Around the World: a 4-year journey to the senior production stage


Donna Tillman rehearses for her upcoming senior production. Photo: Ethan Rogers

Donna Tillman, a senior theatre arts major, will perform her senior production, a one-woman show that has been in the making for four years and features stories from all over the globe called “Around the World” on Saturday at 5 p.m. in Stratton Hall.

While she was still in high school, Tillman learned that performance majors (now theater arts) at BJU were required to create a senior production, and she immediately began to brainstorm possible show ideas. One idea stood out to her, and she wrote it on a sticky note that she still carries with her. It reads: “Around the World,” along with the names of various countries. This seed of an idea to feature stories from around the globe stuck with Tillman all through college, and when the time came to choose her senior production, she went back to that 4-year-old sticky note.

Her idea for the show had developed quite a bit as Tillman is an avid reader and took in as many stories from as many countries as she could, trying to find the perfect tales to fit her show. When she found a good story, she put a pin on a map of the country from which that story came, giving her a visual way to see where all the stories were coming from.

“I digested over 2,000 pages of stories in the last year,” Tillman said.

The hardest part for Tillman wasn’t finding good stories; it was picking the best stories. She went from 60 stories to 21 stories to eight stories and, finally, to the six stories that she will perform in the show.

“Every time I cut a story, it felt like cutting a friend,” Tillman said.

§ §

=== WHAT TO WORK ON ===
a: Do these statements agree with the article about Donna Tillman's senior production? Answer yes or no for each, quoting the deciding words. (i) The show will be performed in Stratton Hall. (ii) Tillman narrowed her selection down to eight stories for the show. (iii) Tillman wrote her first idea for the show on a sticky note.
b: Carry on the article about Donna Tillman's senior production, starting right after its last sentence.
The material that comes next is separate from the article about Donna Tillman's senior production.

=== ENTRIES SHOWN ===

§ §

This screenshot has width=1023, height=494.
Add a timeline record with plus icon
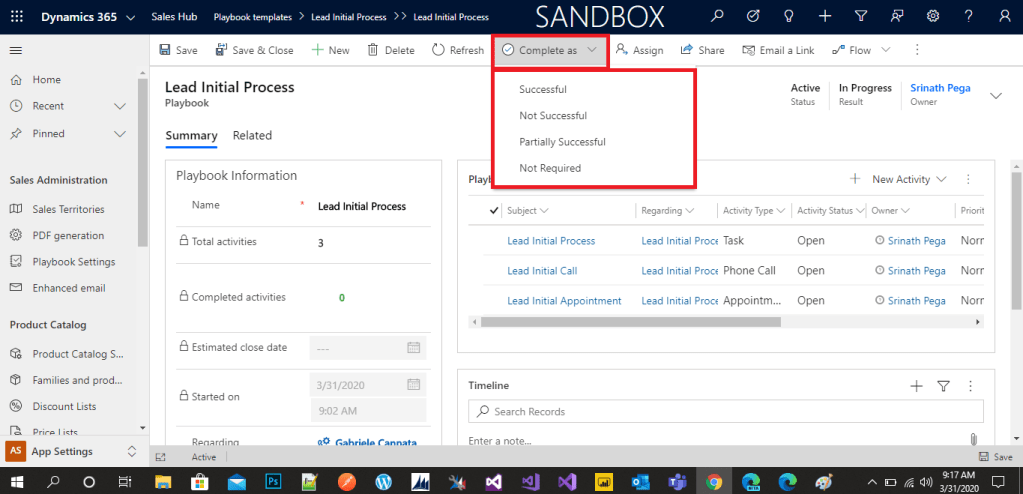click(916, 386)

§ §

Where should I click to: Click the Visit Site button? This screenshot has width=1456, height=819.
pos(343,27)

§ §

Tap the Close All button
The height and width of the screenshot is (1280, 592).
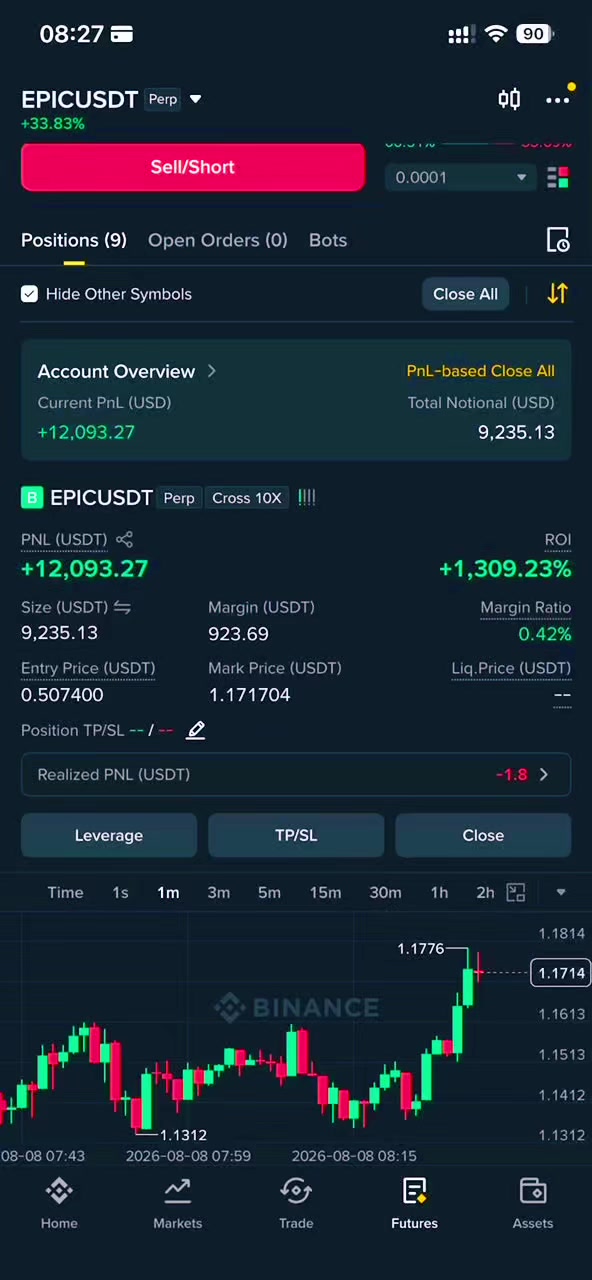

§ §

=== TASK RESPONSES ===
a:
(i) Yes: "on Saturday at 5 p.m. in Stratton Hall."
(ii) No: "and, finally, to the six stories that she will perform in the show."
(iii) Yes: "she wrote it on a sticky note that she still carries with her."

b:
But as difficult as the selection process was, Tillman was satisfied with her final list of stories, feeling that they well represented a large span of time periods, cultures and story types.

“There’s everything from epics to folk tales, and all the stories have a different texture and tone,” Tillman said.

One of the challenges for Tillman was giving each story the nuance it deserved. Every culture has unique aspects of its storytelling that need to be brought out in detail, Tillman said. She knew it would be difficult, but that’s exactly what she wanted: a show that challenged her ability as an actor, and that would also be entertaining and accessible to her audience.

Tillman views the show as the starting point of her career, in which she hopes to use stories to encourage and witness to the world, whether that’s telling stories at a school,  a cancer hospital or a zoo. Tillman wants to share the joy of stories with whoever will listen, and she hopes that students and members of the community alike will come to her show and experience that joy.

“The world we live in is so engrossed with media, whether it’s TV or movies,” Tillman said. “I think people need to learn again how to sit back and enjoy a good story.”